Da mesma forma que o totalitarismo político e racial, durante a Segunda Guerra Mundial, conduziu à “solução final”, às câmaras de gás, ao holocausto; e que o totalitarismo político e ideológico levou ao paredão de fuzilamento, à perseguição, à prisão e ao extermínio em masa dos opositores, ou aos campos de trabalhos forçados, “gulag” – o totalitarismo religioso, ou fundamentalismo, instala a “guerra santa”, a qual, ao longo dos séculos, contagiou não poucas religiões, semeando terror, fogueiras e cadáveres por toda parte... Em nome de Deus, tudo é permitido! Procura-se, com isso, justificar a barbárie e o puro simples massacre com o manto divino.
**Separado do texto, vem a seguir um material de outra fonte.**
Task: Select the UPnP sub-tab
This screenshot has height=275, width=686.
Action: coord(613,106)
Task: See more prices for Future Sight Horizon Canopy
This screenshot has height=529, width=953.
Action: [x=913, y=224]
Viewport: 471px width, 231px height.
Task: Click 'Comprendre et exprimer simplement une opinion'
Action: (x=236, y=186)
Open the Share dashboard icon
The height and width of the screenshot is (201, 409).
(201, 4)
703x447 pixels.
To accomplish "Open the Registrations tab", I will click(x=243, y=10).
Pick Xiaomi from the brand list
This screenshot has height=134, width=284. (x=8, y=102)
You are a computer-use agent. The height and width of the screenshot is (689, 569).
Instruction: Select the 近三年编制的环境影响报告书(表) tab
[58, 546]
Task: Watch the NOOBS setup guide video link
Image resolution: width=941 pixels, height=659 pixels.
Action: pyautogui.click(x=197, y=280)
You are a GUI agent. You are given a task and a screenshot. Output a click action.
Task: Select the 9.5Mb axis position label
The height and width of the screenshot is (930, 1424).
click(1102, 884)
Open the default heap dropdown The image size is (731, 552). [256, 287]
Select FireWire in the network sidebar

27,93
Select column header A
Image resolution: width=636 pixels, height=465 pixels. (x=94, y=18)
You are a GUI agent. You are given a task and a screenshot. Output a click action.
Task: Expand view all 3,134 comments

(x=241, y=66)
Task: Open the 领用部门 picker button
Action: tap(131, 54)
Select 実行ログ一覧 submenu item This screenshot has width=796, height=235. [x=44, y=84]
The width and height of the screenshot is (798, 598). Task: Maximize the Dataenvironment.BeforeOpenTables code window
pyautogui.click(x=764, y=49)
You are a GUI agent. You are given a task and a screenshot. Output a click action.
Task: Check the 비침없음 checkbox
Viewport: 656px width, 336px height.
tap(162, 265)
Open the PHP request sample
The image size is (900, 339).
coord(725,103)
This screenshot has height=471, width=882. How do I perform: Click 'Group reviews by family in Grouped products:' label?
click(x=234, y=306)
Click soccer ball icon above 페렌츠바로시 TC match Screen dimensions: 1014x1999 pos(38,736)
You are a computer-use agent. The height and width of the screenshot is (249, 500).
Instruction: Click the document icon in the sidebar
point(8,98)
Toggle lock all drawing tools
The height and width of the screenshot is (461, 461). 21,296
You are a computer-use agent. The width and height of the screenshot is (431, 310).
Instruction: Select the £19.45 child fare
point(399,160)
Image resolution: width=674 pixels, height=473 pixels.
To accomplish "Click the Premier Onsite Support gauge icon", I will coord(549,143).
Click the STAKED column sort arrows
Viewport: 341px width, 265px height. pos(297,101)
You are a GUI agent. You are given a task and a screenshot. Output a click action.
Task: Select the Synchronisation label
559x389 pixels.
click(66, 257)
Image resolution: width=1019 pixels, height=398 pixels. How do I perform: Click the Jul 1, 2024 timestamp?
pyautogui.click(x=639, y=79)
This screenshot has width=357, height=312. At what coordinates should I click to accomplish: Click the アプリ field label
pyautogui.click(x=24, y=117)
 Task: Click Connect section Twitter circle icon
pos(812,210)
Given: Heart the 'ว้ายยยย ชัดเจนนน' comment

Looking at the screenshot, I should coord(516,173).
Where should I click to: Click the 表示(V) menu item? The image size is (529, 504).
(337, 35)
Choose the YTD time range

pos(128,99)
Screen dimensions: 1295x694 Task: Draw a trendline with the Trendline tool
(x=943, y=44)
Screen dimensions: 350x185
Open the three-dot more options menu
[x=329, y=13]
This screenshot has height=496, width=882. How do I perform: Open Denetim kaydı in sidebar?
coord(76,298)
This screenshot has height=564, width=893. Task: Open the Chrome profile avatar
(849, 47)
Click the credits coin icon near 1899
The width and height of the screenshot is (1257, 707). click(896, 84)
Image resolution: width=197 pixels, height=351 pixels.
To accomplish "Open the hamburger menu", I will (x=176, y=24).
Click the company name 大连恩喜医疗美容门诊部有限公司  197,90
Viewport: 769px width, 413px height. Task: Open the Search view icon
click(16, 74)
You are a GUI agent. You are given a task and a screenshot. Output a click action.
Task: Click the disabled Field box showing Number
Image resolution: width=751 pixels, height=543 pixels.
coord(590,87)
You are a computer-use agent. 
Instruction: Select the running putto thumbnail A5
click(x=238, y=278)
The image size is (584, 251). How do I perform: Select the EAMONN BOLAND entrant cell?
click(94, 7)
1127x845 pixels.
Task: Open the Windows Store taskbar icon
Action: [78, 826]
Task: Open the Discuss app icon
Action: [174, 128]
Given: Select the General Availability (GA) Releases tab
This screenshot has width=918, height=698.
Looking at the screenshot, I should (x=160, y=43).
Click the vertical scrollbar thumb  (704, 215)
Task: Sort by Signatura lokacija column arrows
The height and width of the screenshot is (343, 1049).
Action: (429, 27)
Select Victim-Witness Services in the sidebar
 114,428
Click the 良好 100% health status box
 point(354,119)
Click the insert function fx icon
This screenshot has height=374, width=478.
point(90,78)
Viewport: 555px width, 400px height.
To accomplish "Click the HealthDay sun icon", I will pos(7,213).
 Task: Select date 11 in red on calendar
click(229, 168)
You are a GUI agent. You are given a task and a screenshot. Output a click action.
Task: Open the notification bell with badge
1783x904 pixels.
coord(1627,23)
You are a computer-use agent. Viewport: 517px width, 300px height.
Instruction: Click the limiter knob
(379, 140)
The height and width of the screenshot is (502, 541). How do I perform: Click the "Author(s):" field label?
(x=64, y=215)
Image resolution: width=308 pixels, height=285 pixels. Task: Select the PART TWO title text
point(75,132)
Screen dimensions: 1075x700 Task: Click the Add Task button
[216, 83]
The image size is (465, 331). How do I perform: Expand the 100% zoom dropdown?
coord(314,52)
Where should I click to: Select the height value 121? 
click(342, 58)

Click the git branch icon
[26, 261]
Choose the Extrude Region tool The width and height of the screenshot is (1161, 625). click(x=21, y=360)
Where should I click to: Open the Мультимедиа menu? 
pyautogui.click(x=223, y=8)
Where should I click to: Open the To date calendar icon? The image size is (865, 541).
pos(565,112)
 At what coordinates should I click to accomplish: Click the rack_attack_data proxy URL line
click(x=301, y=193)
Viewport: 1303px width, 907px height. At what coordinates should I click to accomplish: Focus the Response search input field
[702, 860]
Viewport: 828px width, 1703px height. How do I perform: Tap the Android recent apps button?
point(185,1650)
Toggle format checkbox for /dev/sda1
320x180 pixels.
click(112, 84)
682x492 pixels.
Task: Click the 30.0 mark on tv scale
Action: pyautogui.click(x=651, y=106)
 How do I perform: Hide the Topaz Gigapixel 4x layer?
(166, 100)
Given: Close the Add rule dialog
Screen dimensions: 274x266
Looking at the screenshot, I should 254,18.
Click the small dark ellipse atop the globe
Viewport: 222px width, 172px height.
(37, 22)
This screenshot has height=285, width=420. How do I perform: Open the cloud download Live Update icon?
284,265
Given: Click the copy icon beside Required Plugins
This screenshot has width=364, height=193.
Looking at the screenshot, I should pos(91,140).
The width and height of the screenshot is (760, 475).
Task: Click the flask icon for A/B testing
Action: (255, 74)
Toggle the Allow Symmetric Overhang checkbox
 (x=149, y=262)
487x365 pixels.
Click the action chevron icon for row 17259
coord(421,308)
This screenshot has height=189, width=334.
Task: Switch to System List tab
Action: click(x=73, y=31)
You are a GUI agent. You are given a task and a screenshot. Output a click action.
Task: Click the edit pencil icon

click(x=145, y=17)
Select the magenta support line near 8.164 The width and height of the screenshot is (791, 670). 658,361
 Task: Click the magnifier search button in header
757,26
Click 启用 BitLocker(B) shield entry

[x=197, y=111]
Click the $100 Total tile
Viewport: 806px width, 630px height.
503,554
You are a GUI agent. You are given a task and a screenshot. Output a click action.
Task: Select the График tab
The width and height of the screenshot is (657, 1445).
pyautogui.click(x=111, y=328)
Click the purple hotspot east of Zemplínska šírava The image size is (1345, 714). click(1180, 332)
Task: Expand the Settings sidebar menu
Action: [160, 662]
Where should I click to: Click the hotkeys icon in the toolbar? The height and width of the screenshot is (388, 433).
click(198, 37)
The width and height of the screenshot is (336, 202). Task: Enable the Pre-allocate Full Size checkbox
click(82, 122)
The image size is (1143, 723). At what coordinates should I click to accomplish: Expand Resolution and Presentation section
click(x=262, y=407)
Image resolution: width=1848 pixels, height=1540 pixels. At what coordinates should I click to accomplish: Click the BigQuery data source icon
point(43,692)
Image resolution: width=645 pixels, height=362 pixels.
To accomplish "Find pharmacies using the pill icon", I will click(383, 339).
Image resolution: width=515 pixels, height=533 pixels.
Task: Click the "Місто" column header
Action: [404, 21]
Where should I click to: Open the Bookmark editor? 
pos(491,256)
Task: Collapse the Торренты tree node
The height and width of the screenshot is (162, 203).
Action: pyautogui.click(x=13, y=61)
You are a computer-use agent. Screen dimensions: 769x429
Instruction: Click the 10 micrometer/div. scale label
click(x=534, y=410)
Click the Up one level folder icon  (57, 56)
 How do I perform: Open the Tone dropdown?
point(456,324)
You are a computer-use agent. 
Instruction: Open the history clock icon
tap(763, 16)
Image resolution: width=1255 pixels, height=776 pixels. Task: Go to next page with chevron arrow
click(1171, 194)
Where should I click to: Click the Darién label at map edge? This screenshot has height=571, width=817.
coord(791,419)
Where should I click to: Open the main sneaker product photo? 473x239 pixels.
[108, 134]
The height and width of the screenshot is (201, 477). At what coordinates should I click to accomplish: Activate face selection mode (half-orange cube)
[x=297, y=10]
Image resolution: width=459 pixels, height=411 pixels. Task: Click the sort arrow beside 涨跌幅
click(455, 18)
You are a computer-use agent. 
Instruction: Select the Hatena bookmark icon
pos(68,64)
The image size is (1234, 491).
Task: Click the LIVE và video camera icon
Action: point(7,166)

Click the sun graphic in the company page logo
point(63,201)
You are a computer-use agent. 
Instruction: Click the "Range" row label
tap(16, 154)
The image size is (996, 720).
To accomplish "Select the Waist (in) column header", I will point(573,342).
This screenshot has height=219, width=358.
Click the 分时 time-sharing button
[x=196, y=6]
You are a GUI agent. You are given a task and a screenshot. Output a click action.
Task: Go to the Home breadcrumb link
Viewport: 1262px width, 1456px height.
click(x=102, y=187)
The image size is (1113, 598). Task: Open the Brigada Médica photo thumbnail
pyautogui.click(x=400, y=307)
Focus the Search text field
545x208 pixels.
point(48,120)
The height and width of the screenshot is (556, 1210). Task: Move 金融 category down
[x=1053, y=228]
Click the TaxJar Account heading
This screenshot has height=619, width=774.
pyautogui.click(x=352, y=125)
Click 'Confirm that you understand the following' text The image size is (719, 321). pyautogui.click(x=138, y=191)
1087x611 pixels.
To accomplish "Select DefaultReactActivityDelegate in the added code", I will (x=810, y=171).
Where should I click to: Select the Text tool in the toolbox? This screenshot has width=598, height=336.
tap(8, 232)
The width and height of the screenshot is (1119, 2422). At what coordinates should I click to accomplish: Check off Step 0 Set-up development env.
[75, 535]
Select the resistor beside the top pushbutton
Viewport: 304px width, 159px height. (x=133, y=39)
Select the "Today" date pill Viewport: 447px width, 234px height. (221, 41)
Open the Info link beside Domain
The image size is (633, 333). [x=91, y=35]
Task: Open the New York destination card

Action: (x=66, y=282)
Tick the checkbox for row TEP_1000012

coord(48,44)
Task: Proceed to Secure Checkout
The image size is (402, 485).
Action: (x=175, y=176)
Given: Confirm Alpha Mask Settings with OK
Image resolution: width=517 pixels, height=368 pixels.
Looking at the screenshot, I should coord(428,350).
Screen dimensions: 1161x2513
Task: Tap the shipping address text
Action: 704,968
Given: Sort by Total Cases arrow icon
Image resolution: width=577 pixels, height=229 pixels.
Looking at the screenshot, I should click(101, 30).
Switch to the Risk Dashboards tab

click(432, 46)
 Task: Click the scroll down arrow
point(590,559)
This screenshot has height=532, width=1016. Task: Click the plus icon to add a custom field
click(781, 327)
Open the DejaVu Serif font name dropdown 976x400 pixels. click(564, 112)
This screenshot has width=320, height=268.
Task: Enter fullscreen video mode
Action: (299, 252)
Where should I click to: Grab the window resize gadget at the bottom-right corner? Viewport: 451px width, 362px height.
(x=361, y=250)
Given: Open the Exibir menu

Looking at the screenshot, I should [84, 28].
Paris, a França e a Europa estão feridas, ensanguentadas, dilaceradas. O “11 de setembro francês”, como alguns já batizaram os atentados de 14 de novembro, golpeou a vida de inúmeras pessoas e famílias. Mas, se de um lado o terrorismo fere, abala e sacode o coração e a alma de todo um povo, de outro lado, por mais paradoxal que pareça, e em contraposição à via sanguinária da vingança, reforça a fé e a esperança na cultura dos direitos humanos, da democracia em todas as suas consequências, dos valores de solidariedade e fraternidade.
Restam, porém, algumas perguntas. Até que ponto o estilo de vida europeu, particularmente entre os jovens, não é hoje sinônimo de fatuidade, vácuo e vazio, que leva a extremismos desse gênero? Até que ponto o velho continente não está colhendo a tempestade de ventos semeados ao longo  da colonização e do eurocentrismo? E o que é mais grande: até quando a produção e comercialização de armas seguirá incólume, patrocinada sobretudo pelos países ricos. Os disparos e explosões que atingem barbaramente a população civil fazem refletir seriamente sobre a fabricação de tais armas e sobre os lucros fabulosos da indústria bélica.